Het meetprobleem stelt dat het onbegrijpelijk is dat de uitkomst van een ineenstorting van een golffunctie of superpositie op geen enkele manier te berekenen of te herleiden is. Van vele potentiële waarden in superpositie wordt er één werkelijkheid. Wat gebeurt er met de andere kandidaten? In termen van relatiefysica zijn die andere kandidaten – is de andere informatie – herverdeeld over de omgeving naar de meest waarschijnlijke opties.

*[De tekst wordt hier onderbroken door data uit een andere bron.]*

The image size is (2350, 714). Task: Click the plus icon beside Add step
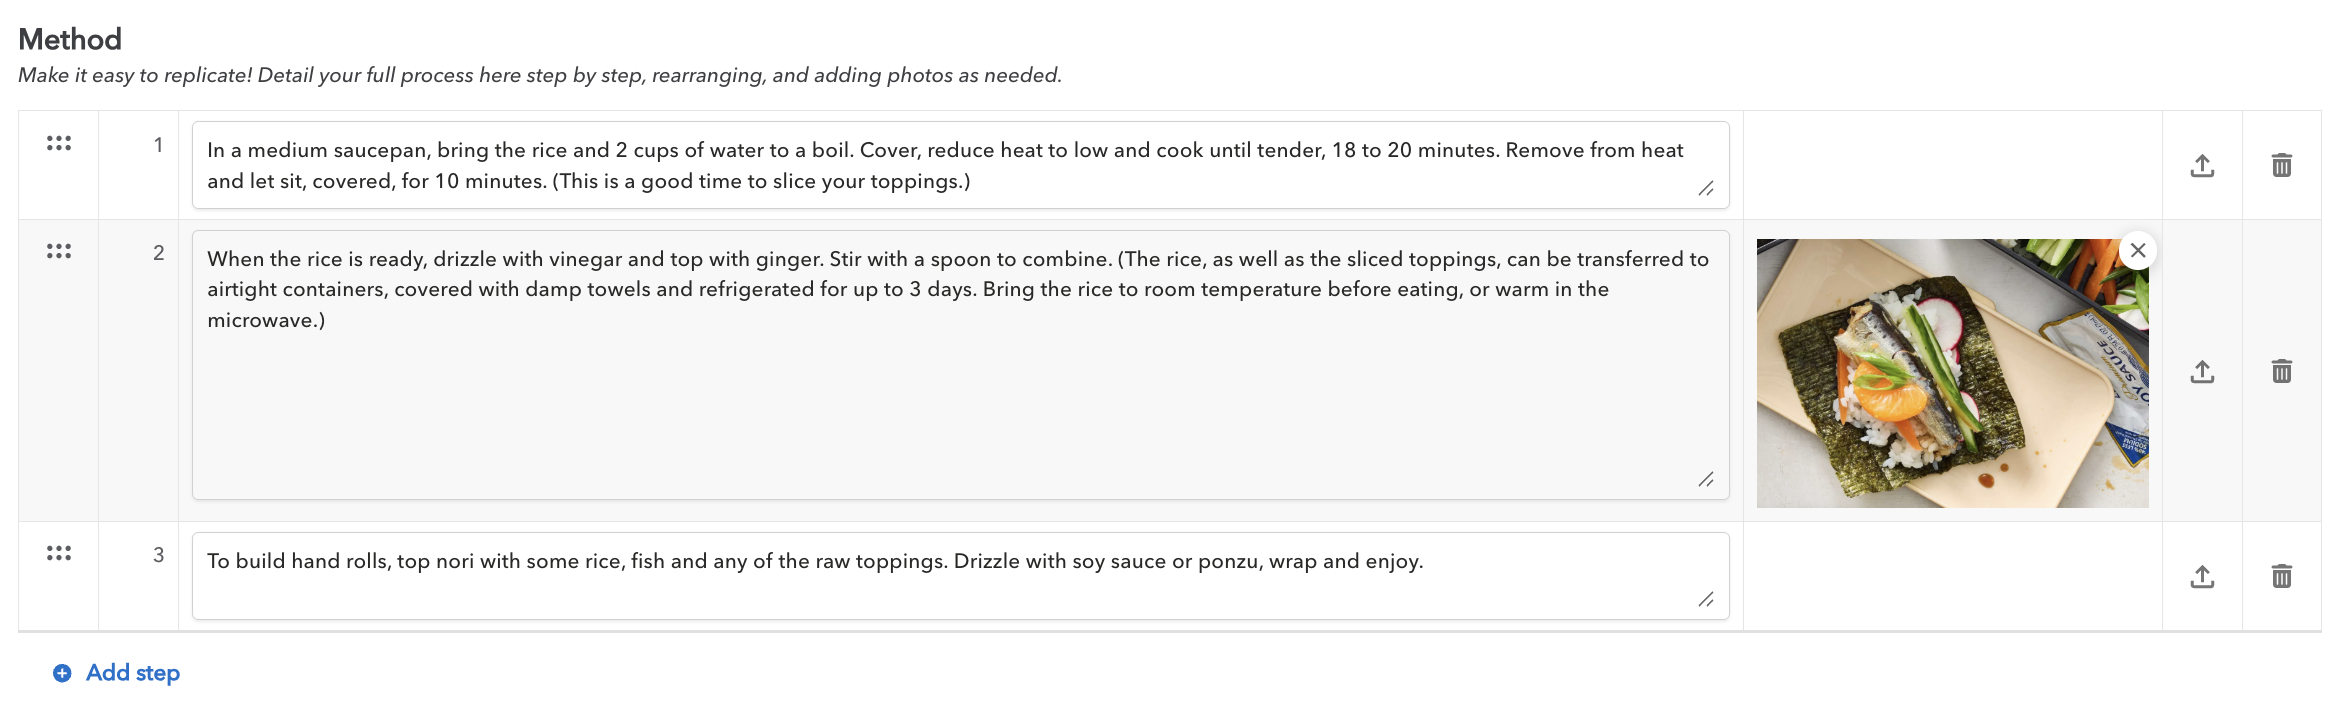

Bekijk het eens via het relatieperspectief. Wat als bij een meting (waarneming, gebeurtenis, interactie) door het herverdelen van gedeelde informatie naar andere posities alle betrokken partijen veranderen? Aangezien het hele universum samenhangt is dit niet te berekenen. Bij herverdeling springt ook informatie van het te meten object naar de waarnemer. Er ontstaat een verstrengeling tussen object en waarnemer. Daardoor delen ze vervolgens informatie. Op deze manier krijgt de waarnemer kennis (de gezochte waarde) over het object. Dit is subjectieve kennis. Door de meting zijn beide veranderd.

Bij waarneming/meting veranderen beide partijen, waarbij na de meting een nieuwe, gezamenlijke verstrengeling is ontstaan. Een meting aan het kleinst denkbare element kan de grootst mogelijke verandering van dit element opleveren. Denk aan een foton dat geabsorbeerd of gecreëerd kan worden.

Deze verandering van beide partijen, waarbij een nieuwe, gezamenlijke verstrengeling ontstaat, hoort ook bij de onzekerheidsrelatie van Heisenberg. Hierdoor kan men slechts één eigenschap van een kwantumdeeltje meten.

Collaps, meting en waarneming markeren het ‘point of no return’. Dit gebeurt niet zolang (bijvoorbeeld) een foton zijn informatie nog kan delen in een (min of meer) neutraal veld. Zodra het foton zijn informatie moet delen met ‘iets groters’ waardoor omkeerbaarheid onmogelijk wordt is er sprake van een collaps, meting of waarneming. Dit is de overgang naar het macroscopisch niveau. Het heeft dus ook te maken met de ontmoeting tussen klein (‘elementair deeltje’ vanuit een neutrale omgeving) en groot (een complexer samenhangend kwantumsysteem).